Sensitivity analyses confirmed the robustness of the main findings across alternative follow-up windows, clustering approaches, and FDR correction. Nonetheless, odds ratios provide relative rather than absolute measures of risk, and marginal probability estimates would improve interpretability for clinical contexts. Future studies should therefore combine odds ratios with absolute effect measures and incorporate calibration metrics to better assess predictive relevance [20].

Taken together, our findings illustrate how radiology-derived metadata can signal meaningful variation in follow-up likelihood while also underscoring the limits of such proxies. The contribution of this work lies in demonstrating that certain findings, particularly pulmonary edema and pneumothorax, consistently align with higher follow-up activity even under proxy definitions. At the same time, the weaker or paradoxical associations for chronic or incidental findings highlight the importance of validating metadata-based research in clinically enriched, multi-institutional datasets.

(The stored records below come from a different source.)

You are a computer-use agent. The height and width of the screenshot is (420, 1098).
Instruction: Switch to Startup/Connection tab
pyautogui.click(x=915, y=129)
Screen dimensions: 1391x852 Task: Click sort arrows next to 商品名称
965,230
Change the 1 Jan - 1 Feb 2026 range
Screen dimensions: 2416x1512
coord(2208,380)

Overall, this study provides descriptive, hypothesis-generating signals on how chest radiograph findings relate to subsequent activity. The results should not be interpreted as causal evidence or clinical recommendations, but rather as a foundation for future work that links imaging findings with validated electronic health record outcomes and richer clinical covariates.

Limitations

This study has several limitations. First, the ChestX-ray14 dataset originates from a single tertiary care center and covers a historical period (1992–2015), which may restrict generalizability to contemporary, multi-institutional settings. Second, radiographic labels were generated automatically using a natural language processing (NLP) pipeline applied to reports. Label accuracy varies substantially across findings (e.g., higher for pneumothorax, lower for infiltration), introducing the risk of misclassification bias that may affect odds ratios in a condition-specific manner. Third, the outcome was a metadata-derived proxy rather than a validated measure of clinical follow-up, and may therefore capture both clinical and non-clinical events. Fourth, severity grading was unavailable (e.g., small vs. tension pneumothorax), and acute and chronic abnormalities were analyzed together without distinction. For example, acute findings such as consolidation or pneumothorax may trigger urgent follow-up, whereas chronic conditions such as emphysema or fibrosis may be scheduled independently of the index radiograph. In addition, key covariates such as age, comorbidities, and care setting were not included, limiting interpretability, introducing residual confounding, and preventing assessment of contextual factors. One exploratory proxy analysis using the number of same-day radiographs was performed (Supplementary Figure B), but formal negative-control analyses were not feasible. Furthermore, repeated measures at the patient level were not explicitly modeled, which may violate independence assumptions in regression analyses. Finally, calibration and discrimination analyses (e.g., ROC-AUC, Hosmer–Lemeshow) were not conducted, as the study was designed for exploratory estimation of associations rather than predictive modeling. Taken together, these limitations restrict interpretability, preclude causal inference, and limit clinical applicability. The findings should therefore be regarded strictly as descriptive, hypothesis-generating signals rather than clinically directive evidence.

Conclusion

These associations were exploratory, and while some sex-specific differences were observed, they were modest and not clinically directive. Because follow-up was derived from metadata rather than validated clinical endpoints, the results must be interpreted with caution and regarded strictly as hypothesis-generating rather than confirmatory. The observed associations may reflect true clinical practice, dataset artifacts, or residual confounding rather than robust causal effects. Future studies linking radiographic findings to electronic health records with richer clinical, demographic, and severity-related data, and conducted across multi-institutional settings, will be essential to clarify these signals. Within these constraints, the present study provides descriptive insights that may guide the design of clinically enriched and hypothesis-driven research.